Audiences cheered after the performance. Many of the women delegates from Asia and Australia approached the Ateneo students saying how much they related to the material as they shared their own experiences in their respective spaces.  Some recalled their own mothers who, they felt, also endured the same burdens and problems.  Others were envious that the Ateneo students can express themselves that way within the school setting, something they cannot do in their own school.  The faculty delegates, in turn, wanted to know more about our training process that makes student actors confident, brave, and authentic.  Overall, the Ateneo performance stood out and with it, the kind of education that the Ateneo delivers to its students in the arts.  
 
Conference host Le Quy Duong cites the students’ work before the festival audience.
 
The workshops conducted by the Ateneo faculty added to the luster.  Guelan Luarca regaled delegates with a workshop on “Life Games,” a system he himself created as a tool to facilitate the writing of performance texts in devised productions.

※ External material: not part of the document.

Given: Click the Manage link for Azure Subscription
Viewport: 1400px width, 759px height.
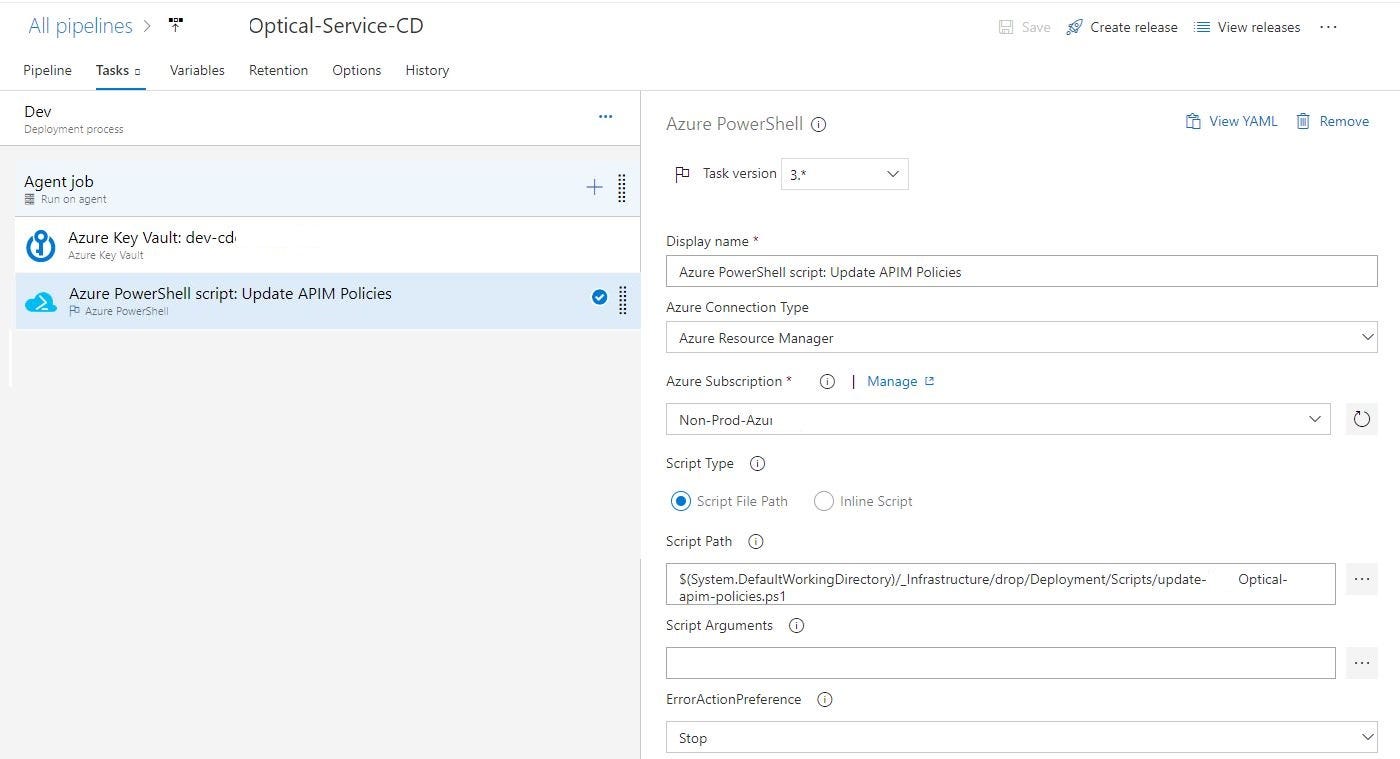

Daniel Cortezano drew fans in his workshop on the use of colors in light design as he advised student and faculty participants to break free from the conventional meaning of colors while at the same time remaining sensitive to the cultural meaning of various hues. Cortezano also helped several schools to set up and light their productions, and for his work got special recognition during the festival’s closing ceremony.   Both Cortezano and Luarca were just as active in networking with faculty members of different schools.  The results of this networking will resonate in the coming years as these exchanges become formal, thus helping Ateneo Theater Arts enrich student training in acting, movement, direction, and design.  
 
D Cortezano with fellow technical experts from Australia and Vietnamese guide, Tranh Ah (far left)
 
Ateneo students with actors from Taiwan National University of the Arts
 
Ateneo actors with a student puppeteer from the Shanghai Theater Academy
 
The Ateneo team with delegates from the National School of Drama, India.
 
Ricardo Abad moderating a Q&A after a performance from Mongolia.
 
The students learned a lot, too.  Options for performance opened for them, and with it came a greater respect for traditional performance styles, the courage to venture into themes outside their immediate biographical experiences, and the numerous opportunities to share and do theater with newly-found peers from twenty schools in the Asia-Pacific region -- including those from another Philippine group, the Integrated Performing Arts Guild MSU-IIT.    That they are able to gather ideas and insights from the festival for their future work is indeed one of the reasons why the Asia-Pacific Bond of Theater Schools came about in the first place.
 
Ateneo students with other delegates doing a Laban movement exercise with a Korean teacher
 
Meanwhile, the heads of delegation conducted their own meetings to discuss ways to make future APB festivals a more effective vehicle for learning and a way to make Asia-Pacific theater more visible in the larger international theater scene.  They also elected a new set of officers to lead the association for the next two years.  When the votes were cast, Ricardo Abad emerged as APB President.  That’s another story to tell and one that does not overshadow the amazing performance of Team Ateneo in Hanoi during the autumn of 2019.  
 
One big fight! 
 
A final dinner to cap an amazing week in Hanoi.